Dataset entries:
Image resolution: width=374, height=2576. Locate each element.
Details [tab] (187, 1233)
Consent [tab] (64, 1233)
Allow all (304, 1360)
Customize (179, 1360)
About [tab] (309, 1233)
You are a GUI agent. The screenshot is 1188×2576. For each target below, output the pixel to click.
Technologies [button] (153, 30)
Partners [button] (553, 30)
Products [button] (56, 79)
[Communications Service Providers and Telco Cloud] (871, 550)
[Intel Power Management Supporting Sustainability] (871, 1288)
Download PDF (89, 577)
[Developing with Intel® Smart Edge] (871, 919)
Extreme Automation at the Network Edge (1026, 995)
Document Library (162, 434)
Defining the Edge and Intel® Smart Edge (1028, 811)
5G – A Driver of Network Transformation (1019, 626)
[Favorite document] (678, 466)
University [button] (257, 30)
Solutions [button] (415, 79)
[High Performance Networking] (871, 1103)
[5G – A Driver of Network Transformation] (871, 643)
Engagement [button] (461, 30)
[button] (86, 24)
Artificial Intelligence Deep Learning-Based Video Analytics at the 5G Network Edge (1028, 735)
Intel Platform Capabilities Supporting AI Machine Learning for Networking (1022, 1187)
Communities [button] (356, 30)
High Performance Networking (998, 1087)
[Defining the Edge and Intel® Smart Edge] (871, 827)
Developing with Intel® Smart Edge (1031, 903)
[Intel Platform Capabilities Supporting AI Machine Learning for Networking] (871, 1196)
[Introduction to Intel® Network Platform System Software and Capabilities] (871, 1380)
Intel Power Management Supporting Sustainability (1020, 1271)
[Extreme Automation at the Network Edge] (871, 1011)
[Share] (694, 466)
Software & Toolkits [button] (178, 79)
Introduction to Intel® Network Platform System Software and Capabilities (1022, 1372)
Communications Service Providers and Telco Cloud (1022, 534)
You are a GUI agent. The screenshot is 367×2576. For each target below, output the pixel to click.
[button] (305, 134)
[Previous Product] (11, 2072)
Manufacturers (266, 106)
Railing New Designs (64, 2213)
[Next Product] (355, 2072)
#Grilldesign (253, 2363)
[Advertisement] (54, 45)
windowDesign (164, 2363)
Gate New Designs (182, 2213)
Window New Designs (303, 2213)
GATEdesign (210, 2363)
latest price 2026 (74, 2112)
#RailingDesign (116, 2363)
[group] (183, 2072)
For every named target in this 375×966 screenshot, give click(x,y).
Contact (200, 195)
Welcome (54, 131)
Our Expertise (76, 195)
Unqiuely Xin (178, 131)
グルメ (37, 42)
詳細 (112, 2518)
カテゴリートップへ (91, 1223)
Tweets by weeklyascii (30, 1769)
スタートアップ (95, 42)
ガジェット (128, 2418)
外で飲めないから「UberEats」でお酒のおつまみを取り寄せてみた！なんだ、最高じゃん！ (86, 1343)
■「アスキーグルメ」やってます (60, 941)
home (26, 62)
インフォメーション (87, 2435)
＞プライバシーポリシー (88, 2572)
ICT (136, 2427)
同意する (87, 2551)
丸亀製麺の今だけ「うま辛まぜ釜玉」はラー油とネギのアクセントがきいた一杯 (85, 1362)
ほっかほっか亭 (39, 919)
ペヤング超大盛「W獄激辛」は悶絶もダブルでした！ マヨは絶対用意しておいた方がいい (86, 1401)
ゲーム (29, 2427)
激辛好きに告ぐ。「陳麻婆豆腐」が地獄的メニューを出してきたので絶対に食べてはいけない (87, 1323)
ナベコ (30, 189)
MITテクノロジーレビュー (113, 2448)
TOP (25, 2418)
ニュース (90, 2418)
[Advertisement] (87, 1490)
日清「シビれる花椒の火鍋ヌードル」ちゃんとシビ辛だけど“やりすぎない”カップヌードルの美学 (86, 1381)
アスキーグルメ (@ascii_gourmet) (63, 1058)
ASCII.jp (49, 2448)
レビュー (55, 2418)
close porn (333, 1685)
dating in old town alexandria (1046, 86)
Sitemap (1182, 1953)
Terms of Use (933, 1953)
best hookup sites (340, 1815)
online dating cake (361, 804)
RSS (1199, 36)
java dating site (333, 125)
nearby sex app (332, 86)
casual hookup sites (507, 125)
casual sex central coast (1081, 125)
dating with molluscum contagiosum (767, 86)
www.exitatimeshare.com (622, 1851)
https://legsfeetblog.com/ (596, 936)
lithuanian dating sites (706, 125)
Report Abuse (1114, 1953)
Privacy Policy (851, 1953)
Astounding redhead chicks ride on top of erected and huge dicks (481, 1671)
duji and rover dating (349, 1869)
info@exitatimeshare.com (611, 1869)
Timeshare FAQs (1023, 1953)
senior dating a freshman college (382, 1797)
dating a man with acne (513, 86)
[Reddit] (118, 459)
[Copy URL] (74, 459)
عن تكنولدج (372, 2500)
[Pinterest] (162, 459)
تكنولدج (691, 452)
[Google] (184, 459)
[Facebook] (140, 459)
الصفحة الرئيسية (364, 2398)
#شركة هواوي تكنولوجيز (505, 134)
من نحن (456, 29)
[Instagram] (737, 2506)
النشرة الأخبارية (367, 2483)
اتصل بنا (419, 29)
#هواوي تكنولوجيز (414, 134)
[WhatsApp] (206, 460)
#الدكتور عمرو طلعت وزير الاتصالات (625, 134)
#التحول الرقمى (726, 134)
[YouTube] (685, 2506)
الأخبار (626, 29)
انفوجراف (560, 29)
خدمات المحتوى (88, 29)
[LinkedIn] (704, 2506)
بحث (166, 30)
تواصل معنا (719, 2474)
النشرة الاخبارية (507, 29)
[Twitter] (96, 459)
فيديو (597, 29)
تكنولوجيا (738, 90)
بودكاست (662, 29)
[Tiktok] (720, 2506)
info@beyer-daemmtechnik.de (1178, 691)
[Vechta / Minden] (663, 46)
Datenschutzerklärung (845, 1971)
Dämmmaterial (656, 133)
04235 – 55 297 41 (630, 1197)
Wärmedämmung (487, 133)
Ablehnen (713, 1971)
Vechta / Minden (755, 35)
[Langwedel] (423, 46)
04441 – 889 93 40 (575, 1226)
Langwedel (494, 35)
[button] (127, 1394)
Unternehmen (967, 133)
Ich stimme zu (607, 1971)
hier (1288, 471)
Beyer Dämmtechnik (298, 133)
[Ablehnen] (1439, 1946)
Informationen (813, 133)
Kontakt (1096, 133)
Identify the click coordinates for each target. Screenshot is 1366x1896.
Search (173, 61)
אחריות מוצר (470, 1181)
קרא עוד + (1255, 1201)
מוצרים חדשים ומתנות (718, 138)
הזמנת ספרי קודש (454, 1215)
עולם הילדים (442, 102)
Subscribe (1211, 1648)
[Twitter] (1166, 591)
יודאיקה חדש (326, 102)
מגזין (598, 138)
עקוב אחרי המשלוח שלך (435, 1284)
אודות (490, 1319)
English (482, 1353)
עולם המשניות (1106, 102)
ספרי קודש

What the task asks: Go through the records above and set each one down exactly, please.

Answer to the problem:
Image resolution: width=374, height=2576. Locate each element.
Details [tab] (187, 1233)
Consent [tab] (64, 1233)
Allow all (304, 1360)
Customize (179, 1360)
About [tab] (309, 1233)
You are a GUI agent. The screenshot is 1188×2576. For each target below, output the pixel to click.
Technologies [button] (153, 30)
Partners [button] (553, 30)
Products [button] (56, 79)
[Communications Service Providers and Telco Cloud] (871, 550)
[Intel Power Management Supporting Sustainability] (871, 1288)
Download PDF (89, 577)
[Developing with Intel® Smart Edge] (871, 919)
Extreme Automation at the Network Edge (1026, 995)
Document Library (162, 434)
Defining the Edge and Intel® Smart Edge (1028, 811)
5G – A Driver of Network Transformation (1019, 626)
[Favorite document] (678, 466)
University [button] (257, 30)
Solutions [button] (415, 79)
[High Performance Networking] (871, 1103)
[5G – A Driver of Network Transformation] (871, 643)
Engagement [button] (461, 30)
[button] (86, 24)
Artificial Intelligence Deep Learning-Based Video Analytics at the 5G Network Edge (1028, 735)
Intel Platform Capabilities Supporting AI Machine Learning for Networking (1022, 1187)
Communities [button] (356, 30)
High Performance Networking (998, 1087)
[Defining the Edge and Intel® Smart Edge] (871, 827)
Developing with Intel® Smart Edge (1031, 903)
[Intel Platform Capabilities Supporting AI Machine Learning for Networking] (871, 1196)
[Introduction to Intel® Network Platform System Software and Capabilities] (871, 1380)
Intel Power Management Supporting Sustainability (1020, 1271)
[Extreme Automation at the Network Edge] (871, 1011)
[Share] (694, 466)
Software & Toolkits [button] (178, 79)
Introduction to Intel® Network Platform System Software and Capabilities (1022, 1372)
Communications Service Providers and Telco Cloud (1022, 534)
You are a GUI agent. The screenshot is 367×2576. For each target below, output the pixel to click.
[button] (305, 134)
[Previous Product] (11, 2072)
Manufacturers (266, 106)
Railing New Designs (64, 2213)
[Next Product] (355, 2072)
#Grilldesign (253, 2363)
[Advertisement] (54, 45)
windowDesign (164, 2363)
Gate New Designs (182, 2213)
Window New Designs (303, 2213)
GATEdesign (210, 2363)
latest price 2026 (74, 2112)
#RailingDesign (116, 2363)
[group] (183, 2072)
For every named target in this 375×966 screenshot, give click(x,y).
Contact (200, 195)
Welcome (54, 131)
Our Expertise (76, 195)
Unqiuely Xin (178, 131)
グルメ (37, 42)
詳細 (112, 2518)
カテゴリートップへ (91, 1223)
Tweets by weeklyascii (30, 1769)
スタートアップ (95, 42)
ガジェット (128, 2418)
外で飲めないから「UberEats」でお酒のおつまみを取り寄せてみた！なんだ、最高じゃん！ (86, 1343)
■「アスキーグルメ」やってます (60, 941)
home (26, 62)
インフォメーション (87, 2435)
＞プライバシーポリシー (88, 2572)
ICT (136, 2427)
同意する (87, 2551)
丸亀製麺の今だけ「うま辛まぜ釜玉」はラー油とネギのアクセントがきいた一杯 (85, 1362)
ほっかほっか亭 (39, 919)
ペヤング超大盛「W獄激辛」は悶絶もダブルでした！ マヨは絶対用意しておいた方がいい (86, 1401)
ゲーム (29, 2427)
激辛好きに告ぐ。「陳麻婆豆腐」が地獄的メニューを出してきたので絶対に食べてはいけない (87, 1323)
ナベコ (30, 189)
MITテクノロジーレビュー (113, 2448)
TOP (25, 2418)
ニュース (90, 2418)
[Advertisement] (87, 1490)
日清「シビれる花椒の火鍋ヌードル」ちゃんとシビ辛だけど“やりすぎない”カップヌードルの美学 (86, 1381)
アスキーグルメ (@ascii_gourmet) (63, 1058)
ASCII.jp (49, 2448)
レビュー (55, 2418)
close porn (333, 1685)
dating in old town alexandria (1046, 86)
Sitemap (1182, 1953)
Terms of Use (933, 1953)
best hookup sites (340, 1815)
online dating cake (361, 804)
RSS (1199, 36)
java dating site (333, 125)
nearby sex app (332, 86)
casual hookup sites (507, 125)
casual sex central coast (1081, 125)
dating with molluscum contagiosum (767, 86)
www.exitatimeshare.com (622, 1851)
https://legsfeetblog.com/ (596, 936)
lithuanian dating sites (706, 125)
Report Abuse (1114, 1953)
Privacy Policy (851, 1953)
Astounding redhead chicks ride on top of erected and huge dicks (481, 1671)
duji and rover dating (349, 1869)
info@exitatimeshare.com (611, 1869)
Timeshare FAQs (1023, 1953)
senior dating a freshman college (382, 1797)
dating a man with acne (513, 86)
[Reddit] (118, 459)
[Copy URL] (74, 459)
عن تكنولدج (372, 2500)
[Pinterest] (162, 459)
تكنولدج (691, 452)
[Google] (184, 459)
[Facebook] (140, 459)
الصفحة الرئيسية (364, 2398)
#شركة هواوي تكنولوجيز (505, 134)
من نحن (456, 29)
[Instagram] (737, 2506)
النشرة الأخبارية (367, 2483)
اتصل بنا (419, 29)
#هواوي تكنولوجيز (414, 134)
[WhatsApp] (206, 460)
#الدكتور عمرو طلعت وزير الاتصالات (625, 134)
#التحول الرقمى (726, 134)
[YouTube] (685, 2506)
الأخبار (626, 29)
انفوجراف (560, 29)
خدمات المحتوى (88, 29)
[LinkedIn] (704, 2506)
بحث (166, 30)
تواصل معنا (719, 2474)
النشرة الاخبارية (507, 29)
[Twitter] (96, 459)
فيديو (597, 29)
تكنولوجيا (738, 90)
بودكاست (662, 29)
[Tiktok] (720, 2506)
info@beyer-daemmtechnik.de (1178, 691)
[Vechta / Minden] (663, 46)
Datenschutzerklärung (845, 1971)
Dämmmaterial (656, 133)
04235 – 55 297 41 (630, 1197)
Wärmedämmung (487, 133)
Ablehnen (713, 1971)
Vechta / Minden (755, 35)
[Langwedel] (423, 46)
04441 – 889 93 40 (575, 1226)
Langwedel (494, 35)
[button] (127, 1394)
Unternehmen (967, 133)
Ich stimme zu (607, 1971)
hier (1288, 471)
Beyer Dämmtechnik (298, 133)
[Ablehnen] (1439, 1946)
Informationen (813, 133)
Kontakt (1096, 133)
Identify the click coordinates for each target. Screenshot is 1366x1896.
Search (173, 61)
אחריות מוצר (470, 1181)
קרא עוד + (1255, 1201)
מוצרים חדשים ומתנות (718, 138)
הזמנת ספרי קודש (454, 1215)
עולם הילדים (442, 102)
Subscribe (1211, 1648)
[Twitter] (1166, 591)
יודאיקה חדש (326, 102)
מגזין (598, 138)
עקוב אחרי המשלוח שלך (435, 1284)
אודות (490, 1319)
English (482, 1353)
עולם המשניות (1106, 102)
ספרי קודש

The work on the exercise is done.